Abstract

BACKGROUND: Tuberculous lymphadenitis is the commonest form of extrapulmonary tuberculosis. The laboratory diagnosis of tuberculous lymphadenitis is based on the traditional method of the acid-fast stain and culture of discharge or lymph node. However, acid-fast stain lack sensitivity and specificity, and culture is time- consuming. Polymerase chain reaction is a rapid, sensitive and specific DNA amplification technique for the detection of Mycobacterium tuberculosis in sputum, pleural fluid, cerebrospinal fluid, or others. We evaluate the sensitivity and specificity of the polymerase chain reaction assay for the rapid diagnosis of tuberculous lymphadenitis.
METHODS
This study included 50 patient with clinically suspected tuberculous lymphadenitis. We performed fine needle aspiration biopsies (FNAB) on head and neck lymph node. The DNA of the sample was purified by phenol/chloroform method.

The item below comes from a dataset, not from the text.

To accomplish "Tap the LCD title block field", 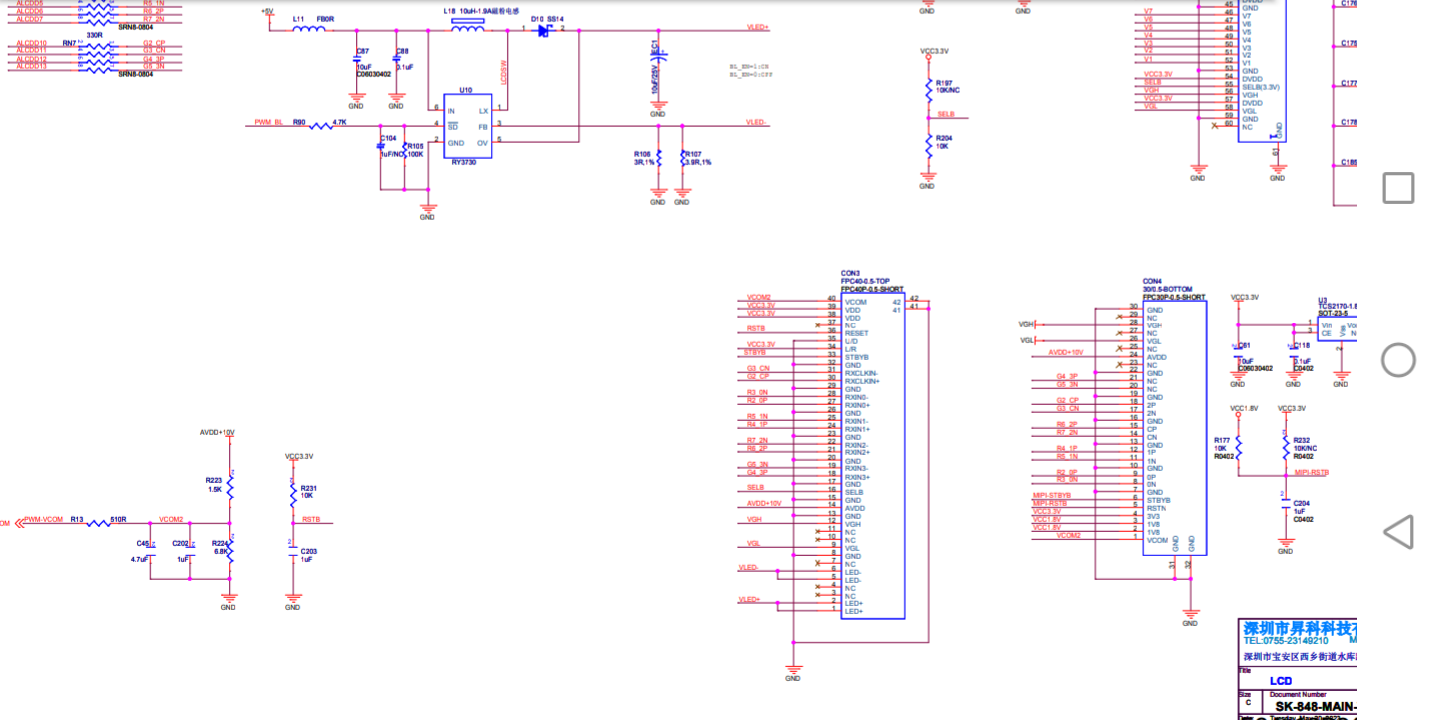I will coord(1281,681).
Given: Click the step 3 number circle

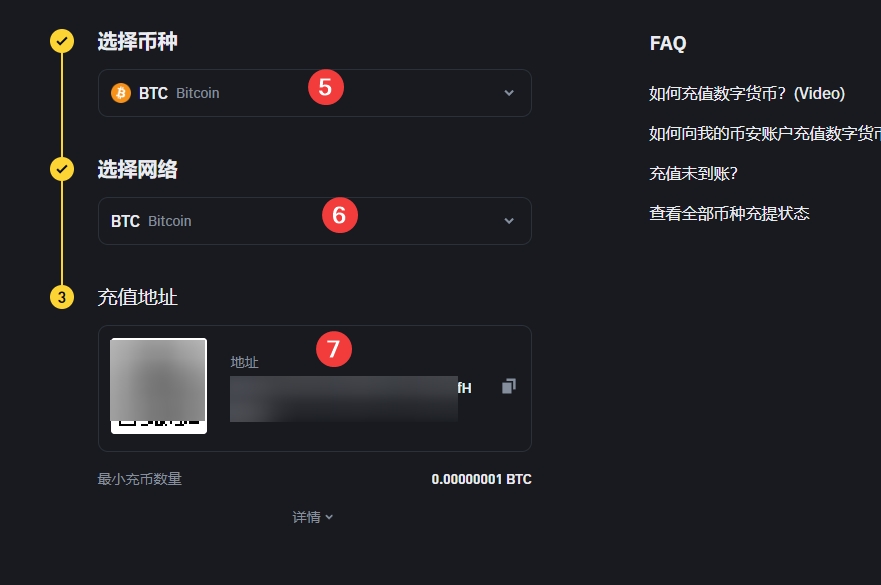Looking at the screenshot, I should (62, 297).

The nested PCR was performed with TB-CR kit (Bioneer, Korea), which an amplified an insertion sequence IS 6110 sequences. The PCR product was analyzed by agarose gel electrophoresis in the presence of ethidium bromide.
RESULTS
Forty-five of the 50 clinically suspected specimens were PCR-positive, five specimens were negative. And one of the 10 negative specimens was positive. The sensitivity and specificity of the PCR was 90% and 90%, respectively.
CONCLUSION
The polymerase chain reaction is a very sensitive and rapid method for rapid detection of M. tuberculosis in patients with tuberculous lymphadenitis.